Dante [1265-1321] wrote this on malaria: “As one who has the shivering of the quartan so near,/ that he has his nails already pale/ and trembles all, still keeping the shade,/ such I became when those words were uttered.” (The Inferno) He died of malaria.

Artist Albrecht Dürer, who contracted malaria in 1520 during a trip to the province of Zeeland in Holland, sought medical advice by sending his physician a sketch showing the upper half of the his body, with an index finger pointing to a yellow spot over the spleen, noting that he felt hurt over that area.

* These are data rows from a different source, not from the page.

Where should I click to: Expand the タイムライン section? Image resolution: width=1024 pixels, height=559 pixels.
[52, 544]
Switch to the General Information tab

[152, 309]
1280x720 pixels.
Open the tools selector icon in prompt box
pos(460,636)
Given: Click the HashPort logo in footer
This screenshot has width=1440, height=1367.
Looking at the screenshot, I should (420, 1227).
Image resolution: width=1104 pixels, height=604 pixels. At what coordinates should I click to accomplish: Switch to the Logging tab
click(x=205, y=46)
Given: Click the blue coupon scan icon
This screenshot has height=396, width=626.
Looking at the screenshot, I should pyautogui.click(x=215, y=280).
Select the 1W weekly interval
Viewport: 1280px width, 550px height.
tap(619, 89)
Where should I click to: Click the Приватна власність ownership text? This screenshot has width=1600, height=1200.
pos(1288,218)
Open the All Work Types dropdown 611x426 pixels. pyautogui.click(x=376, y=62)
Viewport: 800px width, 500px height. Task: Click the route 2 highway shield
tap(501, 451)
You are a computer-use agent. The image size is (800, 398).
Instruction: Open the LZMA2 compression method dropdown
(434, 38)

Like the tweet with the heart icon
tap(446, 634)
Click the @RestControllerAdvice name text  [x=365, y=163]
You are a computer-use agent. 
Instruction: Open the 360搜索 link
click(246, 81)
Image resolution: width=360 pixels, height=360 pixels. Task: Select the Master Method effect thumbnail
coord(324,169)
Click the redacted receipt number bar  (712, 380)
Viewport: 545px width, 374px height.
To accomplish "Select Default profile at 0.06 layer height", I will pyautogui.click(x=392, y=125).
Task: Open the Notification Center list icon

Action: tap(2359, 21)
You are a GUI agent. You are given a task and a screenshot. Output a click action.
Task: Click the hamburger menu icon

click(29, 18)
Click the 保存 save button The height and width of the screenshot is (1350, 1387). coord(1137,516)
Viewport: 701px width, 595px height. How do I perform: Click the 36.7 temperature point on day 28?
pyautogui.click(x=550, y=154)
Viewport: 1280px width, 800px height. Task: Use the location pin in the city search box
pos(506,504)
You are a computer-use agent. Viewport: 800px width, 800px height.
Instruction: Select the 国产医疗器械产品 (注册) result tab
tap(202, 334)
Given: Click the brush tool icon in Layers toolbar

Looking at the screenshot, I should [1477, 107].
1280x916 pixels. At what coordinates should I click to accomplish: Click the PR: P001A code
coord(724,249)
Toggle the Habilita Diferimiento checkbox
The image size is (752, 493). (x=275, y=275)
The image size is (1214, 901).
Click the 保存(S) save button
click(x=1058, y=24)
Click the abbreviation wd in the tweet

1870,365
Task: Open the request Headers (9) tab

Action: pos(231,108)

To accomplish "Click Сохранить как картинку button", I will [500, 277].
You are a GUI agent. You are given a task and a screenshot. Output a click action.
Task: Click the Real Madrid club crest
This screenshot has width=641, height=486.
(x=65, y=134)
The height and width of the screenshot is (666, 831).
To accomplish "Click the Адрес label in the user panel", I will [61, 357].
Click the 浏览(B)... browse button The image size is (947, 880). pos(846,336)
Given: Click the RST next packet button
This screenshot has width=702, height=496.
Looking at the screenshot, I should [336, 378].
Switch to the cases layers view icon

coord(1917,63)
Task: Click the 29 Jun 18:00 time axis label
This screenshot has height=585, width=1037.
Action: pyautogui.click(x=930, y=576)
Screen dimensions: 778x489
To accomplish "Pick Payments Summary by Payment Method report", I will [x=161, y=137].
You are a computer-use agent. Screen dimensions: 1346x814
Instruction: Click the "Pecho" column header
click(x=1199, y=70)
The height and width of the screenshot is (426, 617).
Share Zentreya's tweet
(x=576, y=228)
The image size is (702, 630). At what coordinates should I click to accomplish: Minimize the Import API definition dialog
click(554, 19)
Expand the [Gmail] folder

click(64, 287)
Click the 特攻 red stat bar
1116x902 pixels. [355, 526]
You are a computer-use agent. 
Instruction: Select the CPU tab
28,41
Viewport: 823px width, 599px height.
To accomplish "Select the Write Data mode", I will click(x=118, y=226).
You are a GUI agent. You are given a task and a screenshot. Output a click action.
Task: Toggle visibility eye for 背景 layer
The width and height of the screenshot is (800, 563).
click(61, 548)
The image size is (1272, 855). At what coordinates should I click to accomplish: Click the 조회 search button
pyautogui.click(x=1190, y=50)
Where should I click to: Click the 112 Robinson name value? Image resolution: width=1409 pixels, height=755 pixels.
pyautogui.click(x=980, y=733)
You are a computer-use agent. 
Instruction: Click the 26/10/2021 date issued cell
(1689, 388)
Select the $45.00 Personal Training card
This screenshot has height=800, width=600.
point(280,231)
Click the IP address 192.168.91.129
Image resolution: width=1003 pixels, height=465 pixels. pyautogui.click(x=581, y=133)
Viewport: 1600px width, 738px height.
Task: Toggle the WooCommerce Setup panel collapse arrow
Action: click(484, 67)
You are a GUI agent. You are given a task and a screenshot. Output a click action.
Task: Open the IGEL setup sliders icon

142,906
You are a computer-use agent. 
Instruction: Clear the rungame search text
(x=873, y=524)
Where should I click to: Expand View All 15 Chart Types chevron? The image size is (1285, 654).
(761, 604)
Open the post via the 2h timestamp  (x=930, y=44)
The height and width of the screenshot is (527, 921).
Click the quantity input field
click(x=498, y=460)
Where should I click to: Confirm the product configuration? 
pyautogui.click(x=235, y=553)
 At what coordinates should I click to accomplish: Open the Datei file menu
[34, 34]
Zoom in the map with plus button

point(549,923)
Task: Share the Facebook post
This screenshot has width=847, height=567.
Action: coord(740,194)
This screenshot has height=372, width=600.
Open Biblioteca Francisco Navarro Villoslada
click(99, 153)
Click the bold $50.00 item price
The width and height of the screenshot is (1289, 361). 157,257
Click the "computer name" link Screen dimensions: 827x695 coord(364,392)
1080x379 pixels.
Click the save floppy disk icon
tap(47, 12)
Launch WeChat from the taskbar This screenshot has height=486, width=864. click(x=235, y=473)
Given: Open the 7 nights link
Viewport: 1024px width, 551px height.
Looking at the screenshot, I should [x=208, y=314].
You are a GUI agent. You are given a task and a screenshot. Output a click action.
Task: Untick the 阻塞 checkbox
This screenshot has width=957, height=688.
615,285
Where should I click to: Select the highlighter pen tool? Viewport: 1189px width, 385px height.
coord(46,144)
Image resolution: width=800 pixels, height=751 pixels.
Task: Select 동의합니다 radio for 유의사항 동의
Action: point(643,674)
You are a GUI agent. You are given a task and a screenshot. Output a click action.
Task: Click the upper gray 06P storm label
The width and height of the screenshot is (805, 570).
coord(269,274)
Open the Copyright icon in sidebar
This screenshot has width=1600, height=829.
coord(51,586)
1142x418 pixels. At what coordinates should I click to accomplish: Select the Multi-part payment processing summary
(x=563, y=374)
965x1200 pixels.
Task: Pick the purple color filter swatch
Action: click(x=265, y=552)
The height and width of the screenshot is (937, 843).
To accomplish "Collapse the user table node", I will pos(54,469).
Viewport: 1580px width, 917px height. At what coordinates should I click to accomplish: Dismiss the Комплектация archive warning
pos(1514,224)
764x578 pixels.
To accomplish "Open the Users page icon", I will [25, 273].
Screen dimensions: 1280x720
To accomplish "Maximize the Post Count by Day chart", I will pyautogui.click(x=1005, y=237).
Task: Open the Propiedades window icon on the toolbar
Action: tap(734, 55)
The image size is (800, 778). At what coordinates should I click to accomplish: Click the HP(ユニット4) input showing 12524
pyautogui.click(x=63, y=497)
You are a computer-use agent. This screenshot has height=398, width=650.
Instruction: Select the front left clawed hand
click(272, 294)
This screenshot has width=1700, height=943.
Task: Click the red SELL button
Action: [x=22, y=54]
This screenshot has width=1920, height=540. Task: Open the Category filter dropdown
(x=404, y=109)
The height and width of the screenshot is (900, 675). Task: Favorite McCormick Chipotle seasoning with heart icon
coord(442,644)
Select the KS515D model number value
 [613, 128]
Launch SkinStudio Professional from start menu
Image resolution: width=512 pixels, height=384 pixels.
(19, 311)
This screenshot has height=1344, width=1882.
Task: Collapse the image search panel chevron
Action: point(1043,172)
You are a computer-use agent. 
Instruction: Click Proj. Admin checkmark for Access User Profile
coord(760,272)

William Shakespeare (1564–1616), mentioned ague (English word for malaria) in eight of his plays. For example, in The Tempest (Act II, Scene II), the slave Caliban curses Prosper, his master: “All the infections that the sun sucks up/ From bogs, fens, flats, on Prosper fall and make him / By inch-meal a disease!” Later, Caliban is terrified by the appearance of Stephano, who, mistaking his trembling and apparent delirium for an attack of malaria, tries to cure the symptoms with alcohol: “…(he) hath got, as I take it, an ague . . . he’s in his fit now and does not talk after the wisest. He shall taste of my bottle: if he have never drunk wine afore it will go near to remove his fit… Open your mouth: this will shake your shaking . . . if all the wine in my bottle will recover him, I will help his ague.”